• **WHAT YOU WILL DO**
Rewrite the part of the entries that opens with the line containing "Point to the purple" and closes with the line containing "Click the purple exclamation", swapping "icon" for "symbol" and leaving everything else unchanged. Give only those lines.

__________________________________________________

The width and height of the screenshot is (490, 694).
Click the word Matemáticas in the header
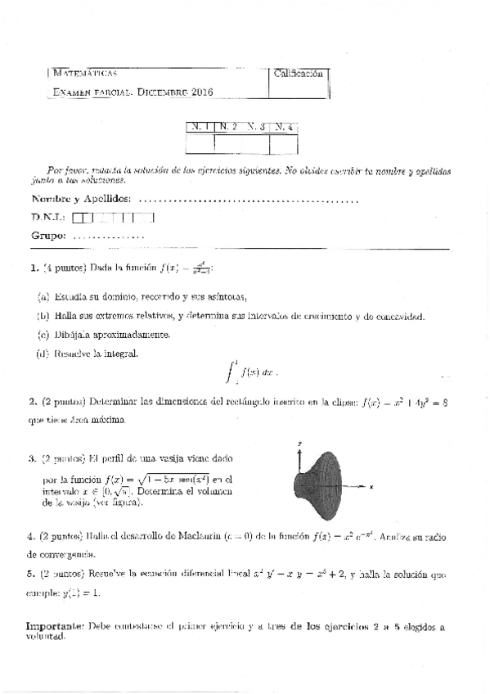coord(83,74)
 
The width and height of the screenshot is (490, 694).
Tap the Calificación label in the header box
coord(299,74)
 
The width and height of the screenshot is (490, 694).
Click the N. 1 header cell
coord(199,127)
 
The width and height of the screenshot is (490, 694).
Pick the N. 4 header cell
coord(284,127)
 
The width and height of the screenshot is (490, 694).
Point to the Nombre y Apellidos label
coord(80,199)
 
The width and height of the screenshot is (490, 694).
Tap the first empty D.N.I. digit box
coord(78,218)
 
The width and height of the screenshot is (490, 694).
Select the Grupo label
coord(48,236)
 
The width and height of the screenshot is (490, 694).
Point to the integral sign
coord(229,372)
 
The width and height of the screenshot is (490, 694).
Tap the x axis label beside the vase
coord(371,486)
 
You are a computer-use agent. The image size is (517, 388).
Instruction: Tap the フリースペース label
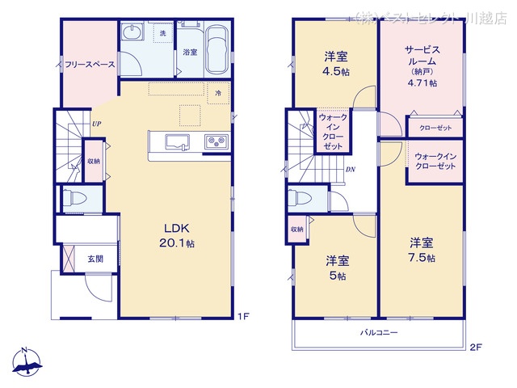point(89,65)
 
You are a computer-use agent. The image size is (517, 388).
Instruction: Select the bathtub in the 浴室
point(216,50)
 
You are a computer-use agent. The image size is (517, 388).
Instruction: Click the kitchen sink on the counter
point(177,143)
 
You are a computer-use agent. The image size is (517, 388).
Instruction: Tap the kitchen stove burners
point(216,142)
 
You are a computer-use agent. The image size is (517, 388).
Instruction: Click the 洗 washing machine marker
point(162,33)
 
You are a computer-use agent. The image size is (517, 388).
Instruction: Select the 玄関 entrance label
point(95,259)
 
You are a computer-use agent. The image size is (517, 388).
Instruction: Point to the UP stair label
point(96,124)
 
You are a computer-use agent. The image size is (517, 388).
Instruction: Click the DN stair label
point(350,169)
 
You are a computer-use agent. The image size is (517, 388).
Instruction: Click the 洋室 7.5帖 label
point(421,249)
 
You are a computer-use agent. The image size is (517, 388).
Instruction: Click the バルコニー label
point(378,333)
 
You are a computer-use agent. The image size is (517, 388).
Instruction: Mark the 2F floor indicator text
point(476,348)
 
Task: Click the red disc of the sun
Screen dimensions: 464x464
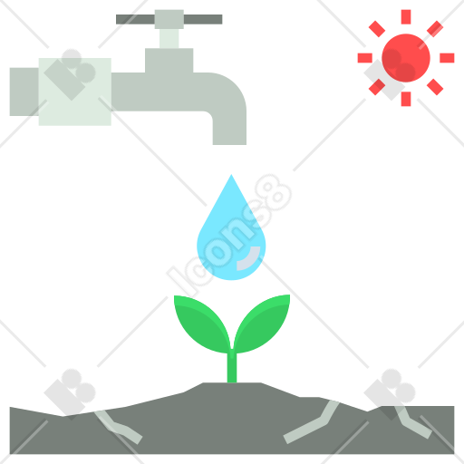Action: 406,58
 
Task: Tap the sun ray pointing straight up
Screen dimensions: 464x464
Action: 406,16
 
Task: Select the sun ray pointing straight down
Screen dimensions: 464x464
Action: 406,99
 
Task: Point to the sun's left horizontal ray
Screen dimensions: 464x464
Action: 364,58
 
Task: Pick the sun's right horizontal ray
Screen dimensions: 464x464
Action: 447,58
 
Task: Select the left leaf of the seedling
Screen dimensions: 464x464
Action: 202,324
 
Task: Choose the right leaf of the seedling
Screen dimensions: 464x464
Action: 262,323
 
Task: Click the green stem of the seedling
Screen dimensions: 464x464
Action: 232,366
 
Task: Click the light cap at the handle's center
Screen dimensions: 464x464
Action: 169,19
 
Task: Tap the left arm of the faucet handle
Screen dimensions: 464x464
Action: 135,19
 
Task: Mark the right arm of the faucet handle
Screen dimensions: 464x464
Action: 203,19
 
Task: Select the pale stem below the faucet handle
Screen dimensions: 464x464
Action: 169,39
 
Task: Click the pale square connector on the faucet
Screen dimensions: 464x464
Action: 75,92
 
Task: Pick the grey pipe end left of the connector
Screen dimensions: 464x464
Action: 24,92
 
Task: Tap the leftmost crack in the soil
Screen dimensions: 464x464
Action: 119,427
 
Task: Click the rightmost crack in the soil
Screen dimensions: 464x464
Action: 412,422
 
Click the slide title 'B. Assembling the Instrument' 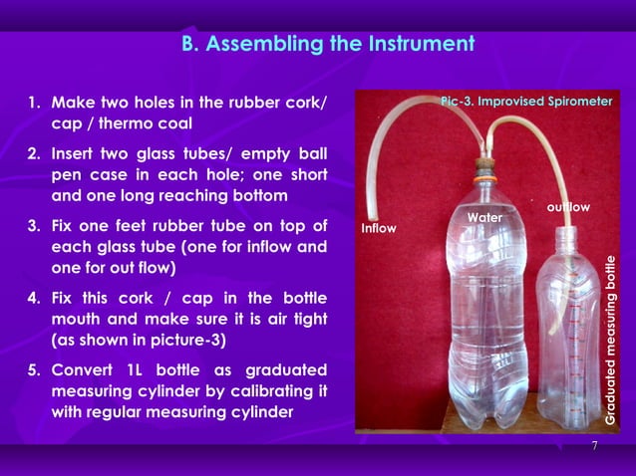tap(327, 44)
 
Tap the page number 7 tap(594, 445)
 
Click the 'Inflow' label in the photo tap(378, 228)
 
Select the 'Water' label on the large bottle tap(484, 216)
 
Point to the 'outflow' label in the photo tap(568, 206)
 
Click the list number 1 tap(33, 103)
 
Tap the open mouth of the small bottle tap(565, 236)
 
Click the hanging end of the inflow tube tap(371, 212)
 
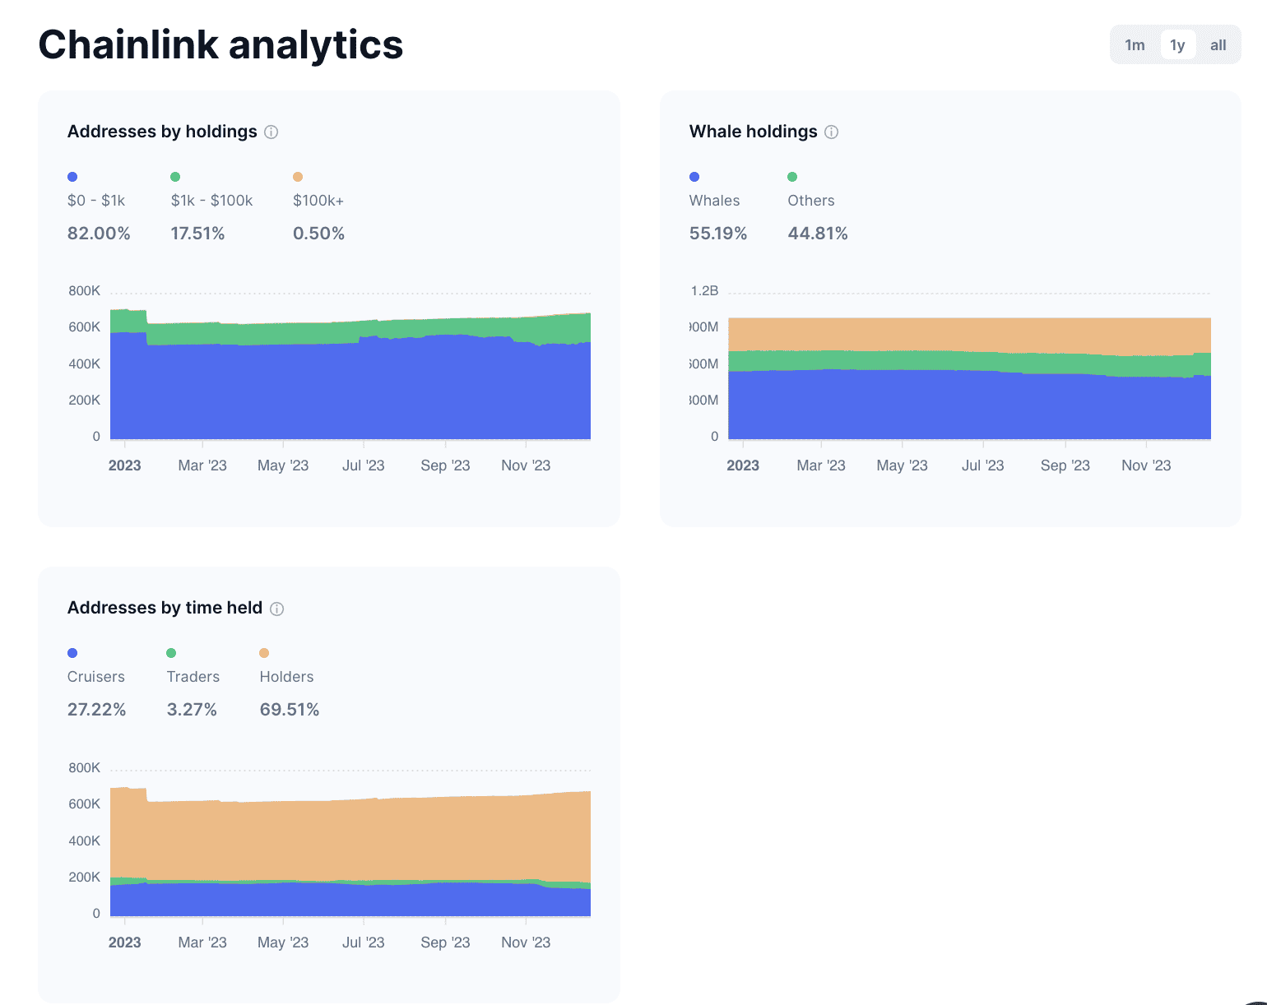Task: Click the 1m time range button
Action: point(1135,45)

__________________________________________________

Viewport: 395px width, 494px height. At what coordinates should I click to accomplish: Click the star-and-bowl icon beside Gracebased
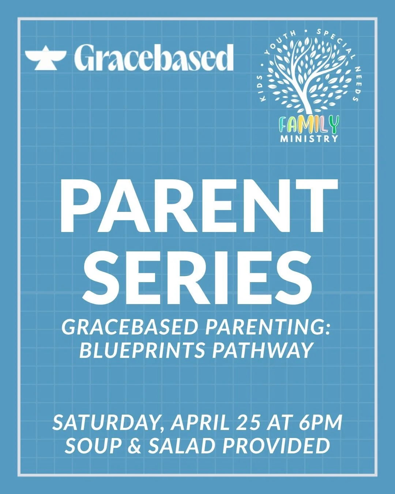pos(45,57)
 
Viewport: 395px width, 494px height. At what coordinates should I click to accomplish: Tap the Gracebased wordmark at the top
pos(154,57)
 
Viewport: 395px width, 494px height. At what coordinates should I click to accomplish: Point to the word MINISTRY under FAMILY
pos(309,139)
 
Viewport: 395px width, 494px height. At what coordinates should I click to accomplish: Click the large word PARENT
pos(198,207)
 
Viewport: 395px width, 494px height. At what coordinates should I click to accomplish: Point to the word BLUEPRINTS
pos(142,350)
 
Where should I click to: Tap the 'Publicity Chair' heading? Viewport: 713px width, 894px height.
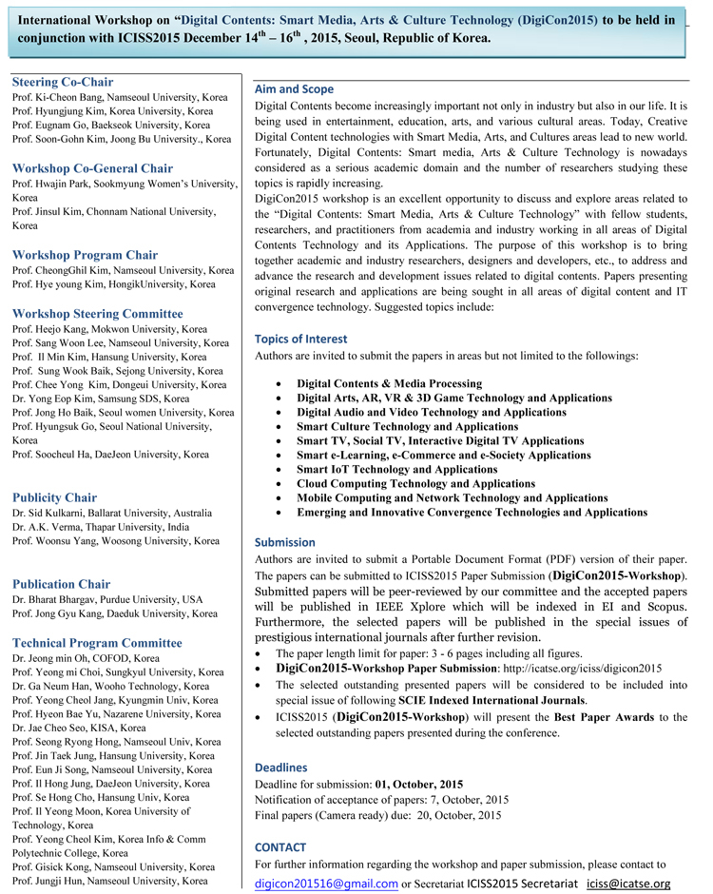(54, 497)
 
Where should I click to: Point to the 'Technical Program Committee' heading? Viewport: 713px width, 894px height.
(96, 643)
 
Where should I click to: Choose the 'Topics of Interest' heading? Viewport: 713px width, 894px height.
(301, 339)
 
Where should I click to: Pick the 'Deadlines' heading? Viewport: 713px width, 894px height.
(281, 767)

__________________________________________________

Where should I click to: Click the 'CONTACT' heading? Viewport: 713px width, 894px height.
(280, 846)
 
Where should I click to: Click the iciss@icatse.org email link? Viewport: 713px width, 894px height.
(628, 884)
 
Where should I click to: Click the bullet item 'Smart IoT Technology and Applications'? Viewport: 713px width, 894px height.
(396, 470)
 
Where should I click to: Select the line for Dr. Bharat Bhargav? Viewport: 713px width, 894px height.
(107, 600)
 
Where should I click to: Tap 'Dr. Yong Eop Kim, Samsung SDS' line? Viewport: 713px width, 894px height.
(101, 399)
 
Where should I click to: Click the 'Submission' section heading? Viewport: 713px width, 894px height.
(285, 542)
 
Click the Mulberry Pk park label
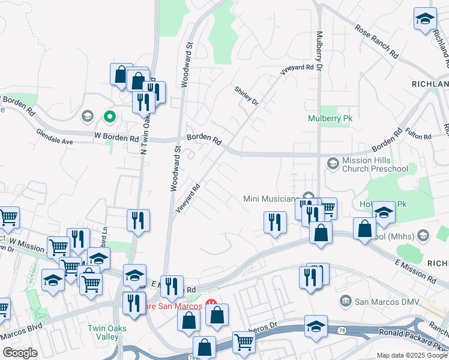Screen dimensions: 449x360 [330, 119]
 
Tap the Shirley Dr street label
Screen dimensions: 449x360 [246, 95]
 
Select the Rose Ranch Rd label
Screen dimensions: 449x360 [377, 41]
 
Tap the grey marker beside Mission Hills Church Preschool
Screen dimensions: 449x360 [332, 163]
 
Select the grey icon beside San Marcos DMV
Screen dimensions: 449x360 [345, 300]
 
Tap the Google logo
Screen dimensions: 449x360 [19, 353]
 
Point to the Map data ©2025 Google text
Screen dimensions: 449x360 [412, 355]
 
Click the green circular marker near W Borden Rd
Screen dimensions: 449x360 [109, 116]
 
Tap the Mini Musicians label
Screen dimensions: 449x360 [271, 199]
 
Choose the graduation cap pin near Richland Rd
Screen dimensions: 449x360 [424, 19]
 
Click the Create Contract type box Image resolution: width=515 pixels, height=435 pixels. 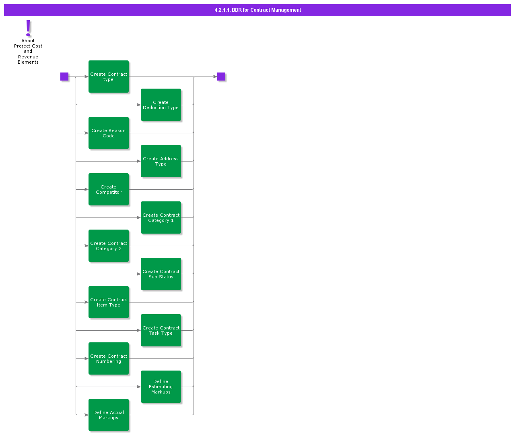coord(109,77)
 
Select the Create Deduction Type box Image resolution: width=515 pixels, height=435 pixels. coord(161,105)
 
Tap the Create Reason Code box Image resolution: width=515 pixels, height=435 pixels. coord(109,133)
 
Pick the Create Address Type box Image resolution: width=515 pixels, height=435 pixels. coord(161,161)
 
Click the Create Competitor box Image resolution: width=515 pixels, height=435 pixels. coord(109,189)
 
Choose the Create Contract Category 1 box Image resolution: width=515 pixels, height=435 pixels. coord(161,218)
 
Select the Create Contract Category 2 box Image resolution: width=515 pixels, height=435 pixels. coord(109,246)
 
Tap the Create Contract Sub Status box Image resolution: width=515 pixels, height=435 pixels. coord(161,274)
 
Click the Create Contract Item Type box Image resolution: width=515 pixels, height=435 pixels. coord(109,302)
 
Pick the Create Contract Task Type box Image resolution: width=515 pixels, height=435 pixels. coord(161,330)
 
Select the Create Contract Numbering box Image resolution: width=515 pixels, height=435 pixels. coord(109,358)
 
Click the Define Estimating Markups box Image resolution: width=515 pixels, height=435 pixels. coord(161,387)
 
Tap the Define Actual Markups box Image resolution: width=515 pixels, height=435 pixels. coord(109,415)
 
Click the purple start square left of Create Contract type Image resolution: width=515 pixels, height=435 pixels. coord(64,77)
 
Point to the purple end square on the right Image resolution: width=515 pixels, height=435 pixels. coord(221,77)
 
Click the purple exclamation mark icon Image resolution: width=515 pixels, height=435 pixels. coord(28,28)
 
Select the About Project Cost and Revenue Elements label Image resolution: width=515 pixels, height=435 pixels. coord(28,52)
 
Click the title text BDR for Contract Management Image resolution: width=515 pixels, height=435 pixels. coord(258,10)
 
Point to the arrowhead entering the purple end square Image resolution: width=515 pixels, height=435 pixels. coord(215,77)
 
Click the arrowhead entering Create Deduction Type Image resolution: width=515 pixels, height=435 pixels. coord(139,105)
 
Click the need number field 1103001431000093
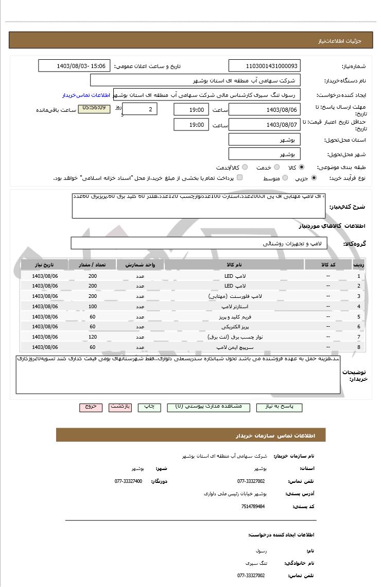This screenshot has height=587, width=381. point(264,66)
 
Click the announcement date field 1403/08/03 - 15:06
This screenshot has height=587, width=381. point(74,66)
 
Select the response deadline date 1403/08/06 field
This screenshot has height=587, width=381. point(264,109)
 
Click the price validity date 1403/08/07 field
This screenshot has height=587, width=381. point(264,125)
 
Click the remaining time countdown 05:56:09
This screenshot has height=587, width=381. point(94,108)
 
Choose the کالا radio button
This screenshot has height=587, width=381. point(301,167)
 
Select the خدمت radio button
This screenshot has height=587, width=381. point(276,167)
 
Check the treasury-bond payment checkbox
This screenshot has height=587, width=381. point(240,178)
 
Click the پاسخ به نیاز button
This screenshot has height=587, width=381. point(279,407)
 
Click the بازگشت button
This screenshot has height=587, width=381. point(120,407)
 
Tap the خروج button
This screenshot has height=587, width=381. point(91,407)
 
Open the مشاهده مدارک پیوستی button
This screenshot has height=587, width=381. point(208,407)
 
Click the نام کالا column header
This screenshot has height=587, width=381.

__________________________________________________

• **FINAL RESULT**
Point to the purple end square on the right Image resolution: width=515 pixels, height=435 pixels. coord(221,77)
 
Click the purple exclamation mark symbol Image resolution: width=515 pixels, height=435 pixels. coord(28,28)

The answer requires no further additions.